The Miracle of Teenage Boys

The pressures to pull back as our children grow up are enormous, particularly as adolescence has such a terrible rep. What a treat to get chances to notice how wonderful our teenagers are.

When I had babies, I never actually believed I'd have teenagers. It wasn't that I thought they'd die early--I just couldn't imagine them being that big. And I certainly couldn't imagine being a teenager's mom.

But there's something inevitable about the process... Last summer my son got invited by his buddy on a fishing trip--one single mom and three boys. I was awed that the mom was willing to take it on, and glad that it wasn't me. Then this summer my son announced that he would host the second annual mother-and-son fishing trip--if I would take them. I couldn't believe he asked me. (There's a lot about this parenting business that I've had a hard time believing.) After all, for goodness sake, he has a father. And the idea of spending a weekend alone with three by now fully-fledged teenage boys was, frankly, terrifying. Oh, I'd known them since they were little, but now they were big. How would we get along together? How could they possibly have a good time with me? I couldn't imagine pulling it off, but even less could I imagine turning down his invitation. Who knows if he would ever ask me to do anything with him again?

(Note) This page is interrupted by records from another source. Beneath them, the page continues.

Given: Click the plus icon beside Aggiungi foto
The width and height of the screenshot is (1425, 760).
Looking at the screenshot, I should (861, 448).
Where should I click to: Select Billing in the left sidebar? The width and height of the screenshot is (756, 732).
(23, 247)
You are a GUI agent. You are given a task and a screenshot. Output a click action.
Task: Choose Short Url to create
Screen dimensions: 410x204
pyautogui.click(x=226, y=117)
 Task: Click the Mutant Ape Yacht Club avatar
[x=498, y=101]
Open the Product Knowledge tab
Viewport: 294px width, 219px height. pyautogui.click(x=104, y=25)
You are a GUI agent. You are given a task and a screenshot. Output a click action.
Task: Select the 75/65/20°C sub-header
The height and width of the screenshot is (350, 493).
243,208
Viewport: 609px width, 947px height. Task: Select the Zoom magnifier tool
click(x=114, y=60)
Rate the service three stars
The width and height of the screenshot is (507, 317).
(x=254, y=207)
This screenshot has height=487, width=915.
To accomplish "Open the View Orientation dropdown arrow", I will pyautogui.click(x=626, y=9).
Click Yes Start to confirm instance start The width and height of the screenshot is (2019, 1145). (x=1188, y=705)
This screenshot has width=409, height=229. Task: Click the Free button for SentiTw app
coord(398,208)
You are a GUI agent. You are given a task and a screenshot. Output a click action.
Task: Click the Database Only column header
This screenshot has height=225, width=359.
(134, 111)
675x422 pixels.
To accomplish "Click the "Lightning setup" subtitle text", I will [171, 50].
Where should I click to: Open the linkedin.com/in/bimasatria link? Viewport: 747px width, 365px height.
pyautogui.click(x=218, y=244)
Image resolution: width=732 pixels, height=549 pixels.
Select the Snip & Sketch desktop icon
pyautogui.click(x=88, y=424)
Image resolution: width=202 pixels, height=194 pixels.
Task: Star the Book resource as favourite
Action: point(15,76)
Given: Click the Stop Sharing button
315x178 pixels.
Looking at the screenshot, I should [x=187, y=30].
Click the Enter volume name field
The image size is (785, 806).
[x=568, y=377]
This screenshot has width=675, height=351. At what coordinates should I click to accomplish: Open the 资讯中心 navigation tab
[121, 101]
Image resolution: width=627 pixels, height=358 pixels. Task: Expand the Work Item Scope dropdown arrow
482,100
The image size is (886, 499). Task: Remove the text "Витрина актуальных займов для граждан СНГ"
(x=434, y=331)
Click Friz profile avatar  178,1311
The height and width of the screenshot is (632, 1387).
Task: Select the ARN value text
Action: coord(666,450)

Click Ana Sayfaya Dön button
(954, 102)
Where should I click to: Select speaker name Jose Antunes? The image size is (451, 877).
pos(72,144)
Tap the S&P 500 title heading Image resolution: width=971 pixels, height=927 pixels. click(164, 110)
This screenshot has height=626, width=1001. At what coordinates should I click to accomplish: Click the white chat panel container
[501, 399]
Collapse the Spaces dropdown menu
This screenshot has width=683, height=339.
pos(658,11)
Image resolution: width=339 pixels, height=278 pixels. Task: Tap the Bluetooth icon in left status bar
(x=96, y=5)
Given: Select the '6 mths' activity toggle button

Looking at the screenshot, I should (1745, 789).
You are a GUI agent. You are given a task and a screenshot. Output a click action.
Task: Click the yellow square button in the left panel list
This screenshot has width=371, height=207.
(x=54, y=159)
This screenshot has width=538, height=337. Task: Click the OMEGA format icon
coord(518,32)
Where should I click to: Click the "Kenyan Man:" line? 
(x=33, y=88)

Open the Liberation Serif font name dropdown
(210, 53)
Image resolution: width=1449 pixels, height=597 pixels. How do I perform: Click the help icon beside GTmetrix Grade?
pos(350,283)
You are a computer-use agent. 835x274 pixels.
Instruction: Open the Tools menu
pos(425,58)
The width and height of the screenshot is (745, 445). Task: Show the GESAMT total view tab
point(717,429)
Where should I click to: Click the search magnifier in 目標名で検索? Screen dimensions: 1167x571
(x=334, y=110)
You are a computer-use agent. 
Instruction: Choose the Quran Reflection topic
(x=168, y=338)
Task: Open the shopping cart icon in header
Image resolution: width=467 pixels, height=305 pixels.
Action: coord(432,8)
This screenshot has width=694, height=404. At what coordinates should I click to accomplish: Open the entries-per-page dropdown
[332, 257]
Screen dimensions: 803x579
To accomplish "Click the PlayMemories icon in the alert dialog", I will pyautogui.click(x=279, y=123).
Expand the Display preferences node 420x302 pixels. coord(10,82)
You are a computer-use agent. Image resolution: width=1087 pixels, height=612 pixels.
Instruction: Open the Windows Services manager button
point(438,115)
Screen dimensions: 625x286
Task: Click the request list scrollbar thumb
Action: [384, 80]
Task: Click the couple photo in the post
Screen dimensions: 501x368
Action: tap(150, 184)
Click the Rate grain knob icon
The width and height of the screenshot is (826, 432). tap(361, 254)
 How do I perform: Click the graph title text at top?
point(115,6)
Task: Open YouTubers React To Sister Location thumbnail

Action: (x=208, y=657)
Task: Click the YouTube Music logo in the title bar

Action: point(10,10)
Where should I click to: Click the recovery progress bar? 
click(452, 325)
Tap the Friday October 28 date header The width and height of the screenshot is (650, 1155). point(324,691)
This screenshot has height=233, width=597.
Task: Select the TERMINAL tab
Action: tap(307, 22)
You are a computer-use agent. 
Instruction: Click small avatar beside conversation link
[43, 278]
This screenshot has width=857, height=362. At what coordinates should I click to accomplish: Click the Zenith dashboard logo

So we planned our destination, shopped for his carefully-developed food list, gathered gear, rushed around for last-minute, almost-forgotten items--matches, flashlights--and set off. We listened to music I don't usually hear in the car. After all, they were in the majority, and it was their trip. As we were slowly cruising the backwoods of the campground, looking for the perfect site, they looked out, then leaned out, then leaned farther. More and more of their bodies went out the windows till they were all sitting on the roof--one of the many times I got to decide that there was no pressing reason to impose adult restraints on youthful exuberance.

It wasn't a perfect weekend. Their messiness wore me down. The big fish that we could see so clearly swimming among the weeds refused to bite. My son's goal of bringing to life the memory of last year's trip left him disappointed in many ways. But it was a good time--and I had a good time! We were in a beautiful place. Their language was foul, their interests different, but they were good kids, pleased to be together on this adventure, and fun to be with. They made me laugh.

The best time was watching them play at a dam in the river. Three strong young bodies--stretching, climbing, sliding, jumping, delighting in using all their muscles. Three lively minds--looking for the potential in every moment, building on each other's ideas to create adventures out of water and rock, making each other laugh. I felt incredibly privileged to see them so clearly in all the beauty of their young manhood.

It's so different from the picture we usually get of teenage boys--surly, non-cooperative, dangerous to themselves, each other and the world at large. That message may have truth in it, but I wonder if we do our boys a grave disservice to give it any credence at all. It can so easily color what we see. People could have listened to these boys and heard only their swearing. They could have watched them horsing around and seen only mischief and danger. And they would have lost out on the chance to really know and see three delightful young men. It's a chance that I'm pleased beyond words to have gotten.